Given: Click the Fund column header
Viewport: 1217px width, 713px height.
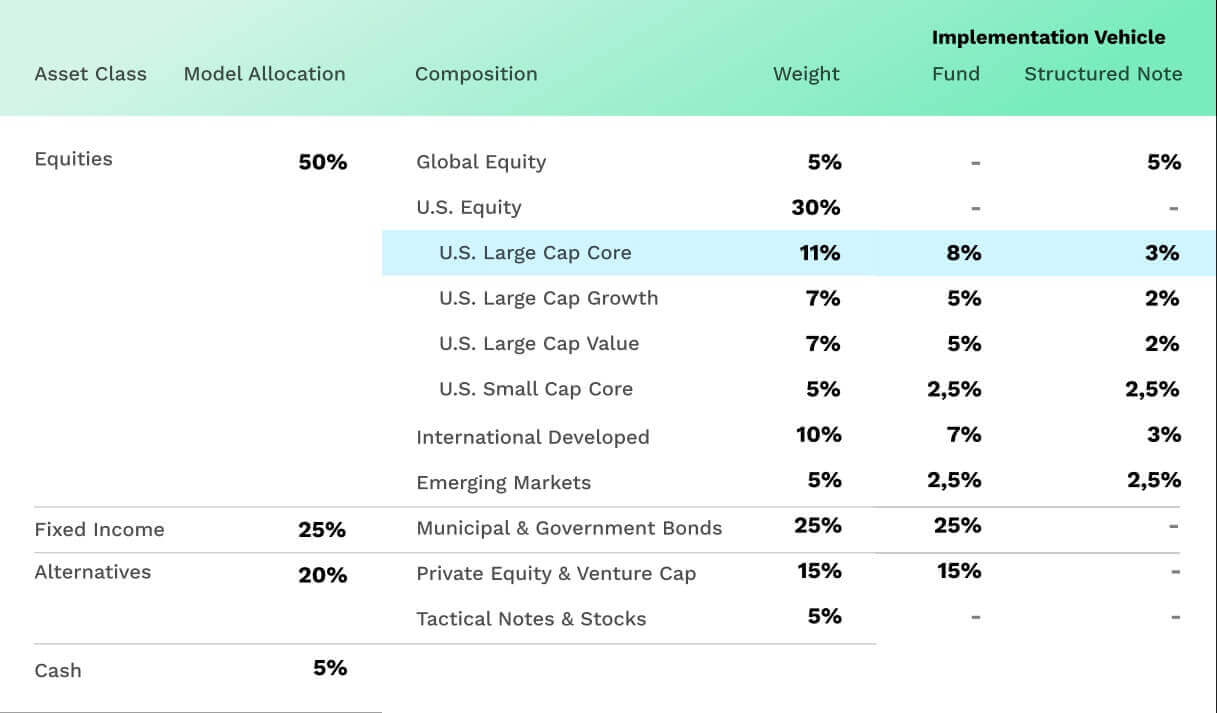Looking at the screenshot, I should 956,74.
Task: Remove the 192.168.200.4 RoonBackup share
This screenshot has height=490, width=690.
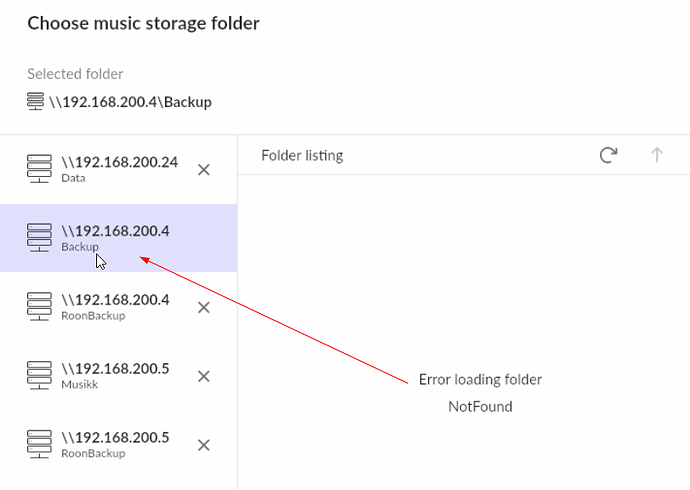Action: click(x=204, y=307)
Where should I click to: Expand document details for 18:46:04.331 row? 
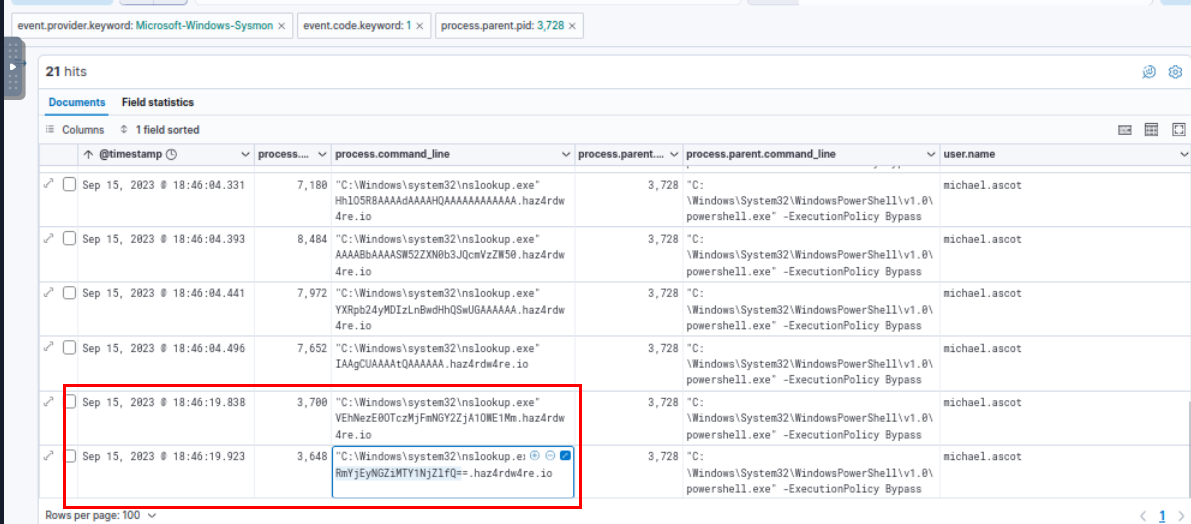(x=48, y=184)
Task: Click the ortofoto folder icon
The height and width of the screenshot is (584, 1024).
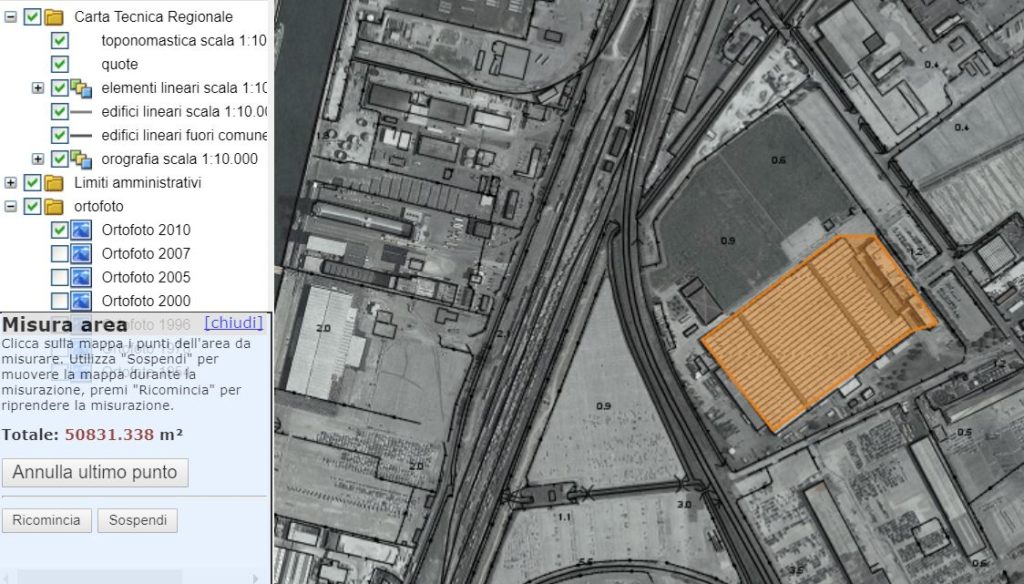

-.-.-

▶ **Written problem**
Pull out the lines from the first one through the line containing "(x=48, y=184)", word for word, leaving out the pictures.

▶ **Response**
Given: Click the Fund column header
Viewport: 1217px width, 713px height.
Looking at the screenshot, I should 956,74.
Task: Remove the 192.168.200.4 RoonBackup share
This screenshot has height=490, width=690.
Action: click(x=204, y=307)
Where should I click to: Expand document details for 18:46:04.331 row? 
(x=48, y=184)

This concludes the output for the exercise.